Nordic walking has become a popular sport among the elderly, but also younger people can enjoy its charms. First of all, it is recommended to those who are overweight and do not want to put too much strain on their knee joints. This short guide to Nordic walking will tell you how to properly walk with poles and how much weight you can lose thanks to this physical activity.
Nordic walking – technique and choice of poles
Nordic walking is often confused with trekking. Trekking poles have a strip of material attached to the handle into which you put your hand. This prevents you from dropping the pole while walking. They are mainly designed for use in the mountains, where you will find sharp approaches, which makes it very difficult to descend later on. Thus, these poles are used for supporting yourself. In Nordic walking, on the other hand, the purpose of the poles is to relieve the joints and to make the upper part of the body work while walking.
They should be chosen according to your height. To do this, go to a sports store and try the poles on for your height and arm length. If you hold the pole by the handle and your elbow is bent at 90 degrees, it means that the size of the equipment is appropriate. You should also pay attention to their lightness. It is good to buy slightly more expensive poles that are made of carbon fiber. They are characterized not only by low weight, but also resistance to overloading. It is also worth buying special rubber protectors for the feet, designed for different types of surfaces. Sometimes they are also included in the set. A very important element of this equipment are gloves with a place for the thumb. They are placed on the hand so that the poles do not fall to the ground when walking. They should fit well and be made of breathable material. Nordic walking poles are very important, so it is not worth saving on them. Good quality poles will last for many seasons.
Step by step technique of Nordic walking with poles
The Nordic walking technique itself is not difficult, but it is worth practising it at home before going on a long route. The appropriate way of walking guarantees not only a reduced load on the joints, but, first and foremost, faster burning of calories and greater effectiveness of our everyday walks.
Stand in place so that your elbows are bent at 90 degrees. Your hands rest on the handles and the poles stand parallel to your body.
Then take a step so that your right hand along with the pole is placed in front. Be sure to straighten your elbow as well. The left leg should take the step. The Nordic walking sticks are used alternately: when you step with your left leg, your right hand with the pole is in front and your left hand is behind the pole.
Working with your upper body, push off so that you take the next step and your left hand with the pole moves forward. At this time, the right hand moves backward.

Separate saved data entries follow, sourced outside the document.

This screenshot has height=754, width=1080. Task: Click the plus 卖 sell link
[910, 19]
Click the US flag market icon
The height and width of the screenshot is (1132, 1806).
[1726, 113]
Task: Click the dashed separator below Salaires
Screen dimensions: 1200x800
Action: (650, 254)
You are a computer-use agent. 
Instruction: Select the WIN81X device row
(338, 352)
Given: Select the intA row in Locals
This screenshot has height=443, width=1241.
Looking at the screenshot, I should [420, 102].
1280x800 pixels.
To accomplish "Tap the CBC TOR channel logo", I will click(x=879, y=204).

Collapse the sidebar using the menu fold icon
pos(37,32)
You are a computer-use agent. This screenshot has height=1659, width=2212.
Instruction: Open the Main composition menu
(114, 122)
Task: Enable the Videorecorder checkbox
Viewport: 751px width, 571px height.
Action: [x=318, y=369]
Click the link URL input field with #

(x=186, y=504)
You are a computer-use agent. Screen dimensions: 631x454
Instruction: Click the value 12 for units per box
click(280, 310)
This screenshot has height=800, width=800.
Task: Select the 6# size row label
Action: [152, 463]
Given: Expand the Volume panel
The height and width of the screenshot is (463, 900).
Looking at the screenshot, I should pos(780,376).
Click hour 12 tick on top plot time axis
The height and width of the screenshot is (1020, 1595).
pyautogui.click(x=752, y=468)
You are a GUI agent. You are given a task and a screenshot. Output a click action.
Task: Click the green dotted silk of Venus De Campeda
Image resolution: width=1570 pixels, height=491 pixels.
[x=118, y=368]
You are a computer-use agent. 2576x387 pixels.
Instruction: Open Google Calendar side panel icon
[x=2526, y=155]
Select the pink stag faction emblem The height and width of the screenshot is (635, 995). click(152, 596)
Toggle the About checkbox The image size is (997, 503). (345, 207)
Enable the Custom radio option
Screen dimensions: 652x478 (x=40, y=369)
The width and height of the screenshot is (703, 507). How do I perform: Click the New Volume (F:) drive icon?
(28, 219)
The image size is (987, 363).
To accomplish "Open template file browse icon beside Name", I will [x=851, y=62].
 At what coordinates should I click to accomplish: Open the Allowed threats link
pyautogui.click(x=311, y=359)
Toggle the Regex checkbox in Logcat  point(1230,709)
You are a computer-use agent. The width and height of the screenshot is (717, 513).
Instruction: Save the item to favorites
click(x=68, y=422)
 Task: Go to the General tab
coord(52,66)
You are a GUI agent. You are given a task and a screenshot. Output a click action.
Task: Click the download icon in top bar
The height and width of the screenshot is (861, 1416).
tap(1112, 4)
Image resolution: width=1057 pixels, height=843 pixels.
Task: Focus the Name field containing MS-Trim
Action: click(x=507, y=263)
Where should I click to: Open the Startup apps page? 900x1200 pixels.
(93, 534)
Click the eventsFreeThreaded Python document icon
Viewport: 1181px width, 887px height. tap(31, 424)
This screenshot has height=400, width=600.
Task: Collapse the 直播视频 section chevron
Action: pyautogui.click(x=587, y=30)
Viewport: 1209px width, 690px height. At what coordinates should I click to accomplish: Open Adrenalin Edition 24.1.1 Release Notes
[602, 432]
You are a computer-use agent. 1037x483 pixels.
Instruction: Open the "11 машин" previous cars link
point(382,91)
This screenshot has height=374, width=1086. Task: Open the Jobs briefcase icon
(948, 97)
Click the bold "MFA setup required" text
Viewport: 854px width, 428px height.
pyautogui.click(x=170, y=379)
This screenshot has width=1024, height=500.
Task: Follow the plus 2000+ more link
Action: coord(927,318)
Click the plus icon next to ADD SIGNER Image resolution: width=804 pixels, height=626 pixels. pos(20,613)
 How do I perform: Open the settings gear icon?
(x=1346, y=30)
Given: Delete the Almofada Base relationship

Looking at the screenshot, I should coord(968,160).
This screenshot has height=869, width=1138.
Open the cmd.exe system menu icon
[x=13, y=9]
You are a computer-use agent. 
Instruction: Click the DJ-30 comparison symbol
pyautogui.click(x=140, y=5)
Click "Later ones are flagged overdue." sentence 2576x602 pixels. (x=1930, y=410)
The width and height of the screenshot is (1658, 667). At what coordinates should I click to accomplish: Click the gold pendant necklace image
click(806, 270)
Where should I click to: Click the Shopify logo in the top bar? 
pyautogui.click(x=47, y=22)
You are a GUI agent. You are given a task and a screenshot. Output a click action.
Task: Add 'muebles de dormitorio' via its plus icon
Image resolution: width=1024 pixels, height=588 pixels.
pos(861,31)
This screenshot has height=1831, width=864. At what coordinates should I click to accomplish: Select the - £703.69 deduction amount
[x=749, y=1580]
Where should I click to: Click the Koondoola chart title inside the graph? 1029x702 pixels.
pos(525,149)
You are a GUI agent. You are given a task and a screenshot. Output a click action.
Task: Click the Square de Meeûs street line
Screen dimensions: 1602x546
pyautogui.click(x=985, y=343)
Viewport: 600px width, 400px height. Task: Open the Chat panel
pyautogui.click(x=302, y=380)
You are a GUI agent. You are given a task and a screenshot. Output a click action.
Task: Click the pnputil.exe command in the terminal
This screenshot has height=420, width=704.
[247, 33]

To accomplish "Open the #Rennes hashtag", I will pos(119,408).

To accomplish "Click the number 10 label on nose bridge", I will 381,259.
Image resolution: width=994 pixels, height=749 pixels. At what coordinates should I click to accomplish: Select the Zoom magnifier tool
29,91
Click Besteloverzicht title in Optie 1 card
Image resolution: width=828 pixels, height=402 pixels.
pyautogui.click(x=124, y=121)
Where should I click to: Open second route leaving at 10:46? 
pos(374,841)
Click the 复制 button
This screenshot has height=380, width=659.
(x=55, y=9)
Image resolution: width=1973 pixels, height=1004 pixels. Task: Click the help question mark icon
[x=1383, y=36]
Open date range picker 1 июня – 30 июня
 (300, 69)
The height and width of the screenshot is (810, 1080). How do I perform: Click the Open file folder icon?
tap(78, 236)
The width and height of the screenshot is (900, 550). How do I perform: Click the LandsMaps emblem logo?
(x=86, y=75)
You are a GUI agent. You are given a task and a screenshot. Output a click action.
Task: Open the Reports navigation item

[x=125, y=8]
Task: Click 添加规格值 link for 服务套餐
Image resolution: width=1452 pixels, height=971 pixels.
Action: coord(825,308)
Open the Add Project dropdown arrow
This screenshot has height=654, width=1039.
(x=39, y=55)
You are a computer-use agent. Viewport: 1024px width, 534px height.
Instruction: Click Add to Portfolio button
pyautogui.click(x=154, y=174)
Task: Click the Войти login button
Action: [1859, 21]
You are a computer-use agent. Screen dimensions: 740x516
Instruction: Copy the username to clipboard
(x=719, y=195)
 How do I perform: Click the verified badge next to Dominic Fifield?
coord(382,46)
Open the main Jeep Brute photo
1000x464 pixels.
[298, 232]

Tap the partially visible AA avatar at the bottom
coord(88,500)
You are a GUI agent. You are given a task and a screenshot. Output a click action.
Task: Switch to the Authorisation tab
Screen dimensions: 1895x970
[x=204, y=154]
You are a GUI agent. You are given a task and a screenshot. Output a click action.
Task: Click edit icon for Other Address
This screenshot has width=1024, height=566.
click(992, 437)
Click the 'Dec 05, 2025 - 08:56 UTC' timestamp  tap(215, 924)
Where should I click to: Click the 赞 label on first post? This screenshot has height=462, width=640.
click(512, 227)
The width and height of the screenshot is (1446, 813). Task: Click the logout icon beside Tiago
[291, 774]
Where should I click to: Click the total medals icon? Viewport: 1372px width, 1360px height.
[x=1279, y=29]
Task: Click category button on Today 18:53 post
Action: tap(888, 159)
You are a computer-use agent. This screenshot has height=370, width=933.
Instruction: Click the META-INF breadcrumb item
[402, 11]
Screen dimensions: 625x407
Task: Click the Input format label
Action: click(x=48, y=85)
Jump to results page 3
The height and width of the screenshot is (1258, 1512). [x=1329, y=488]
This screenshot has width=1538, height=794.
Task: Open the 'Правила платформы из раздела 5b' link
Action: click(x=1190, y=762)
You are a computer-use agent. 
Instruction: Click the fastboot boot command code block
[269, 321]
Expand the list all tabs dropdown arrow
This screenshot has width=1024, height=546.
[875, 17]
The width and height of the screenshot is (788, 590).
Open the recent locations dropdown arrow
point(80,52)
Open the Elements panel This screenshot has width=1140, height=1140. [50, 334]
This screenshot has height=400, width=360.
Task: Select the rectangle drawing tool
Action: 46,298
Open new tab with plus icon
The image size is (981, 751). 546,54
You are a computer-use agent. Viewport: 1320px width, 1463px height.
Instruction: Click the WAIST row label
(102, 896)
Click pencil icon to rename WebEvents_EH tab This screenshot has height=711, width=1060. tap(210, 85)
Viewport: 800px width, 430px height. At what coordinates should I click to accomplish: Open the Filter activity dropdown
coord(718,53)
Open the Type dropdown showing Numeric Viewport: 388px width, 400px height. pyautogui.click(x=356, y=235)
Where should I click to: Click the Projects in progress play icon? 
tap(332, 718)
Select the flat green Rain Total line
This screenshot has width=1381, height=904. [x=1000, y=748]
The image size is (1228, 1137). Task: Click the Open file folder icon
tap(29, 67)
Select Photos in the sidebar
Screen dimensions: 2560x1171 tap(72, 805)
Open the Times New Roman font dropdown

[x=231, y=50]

As you push off with the hand in front, the other hand stays behind and is slightly lowered. You can let go of the stick for a moment to make the movement smoother. When you move your hand forward, grab the handle back and continue in a smooth motion.
You may want to lightly brush the poles on the ground while they are behind you. Keep the movement alternating and smooth. As you push off, activate your shoulder and upper body. With practice, you will feel your shoulders and torso working, similar to swimming.
When placing the pole in front of you, try to push off hard with it and place it at a slight angle. This will make it easier for you to move your arm back during your next step.
When walking, try to have an upright posture. An unnatural bend will cause the poles to be at your back instead of pushing you away when you take your next step.
The arm movement should come from the shoulder, not the elbow.
The hand located at the back relaxes on the handle, and the one placed in front is to be tightened on it.
Nordic walking – how to walk to lose weight?
If you treat Nordic walking as an activity intended to tame excess weight during walks, you should definitely stick to the following rules:
when placing the pole in front of you, try to perform this movement dynamically, so that the shoulder and arm work and are slightly tense;
when moving the pole from the front to the back, make slight twists of the shoulders;
walk confidently and dynamically, alternating between the left hand with the pole and the right leg, and vice versa – with the right hand push off with the pole, and with the left leg take another step;
increase the walking pace over time, especially as you become more proficient at walking longer distances;
vary your pace and find routes that take you uphill and downhill.
It is also worth investing in hand and ankle weights to make your training more effective.
Physical activity will certainly help you lose weight, especially if it is an aerobic training such as Nordic walking – the calories you can burn during an hour-long walk with poles are as high as 600 kcal! What is important, this kind of sport puts even 30% less strain on your joints in comparison to more popular jogging!
Nordic walking – the effects
The effects of Nordic walking include above all:
strengthening of the whole body muscles, including shoulders, back and arms;
reduction of pain in knee joints, even during long marches;
developing the habit of an upright posture and physiological alternate movement of the hands while walking;
faster burning of fat tissue;
strengthening your legs;
thanks to pushing off with poles we walk faster and more confidently.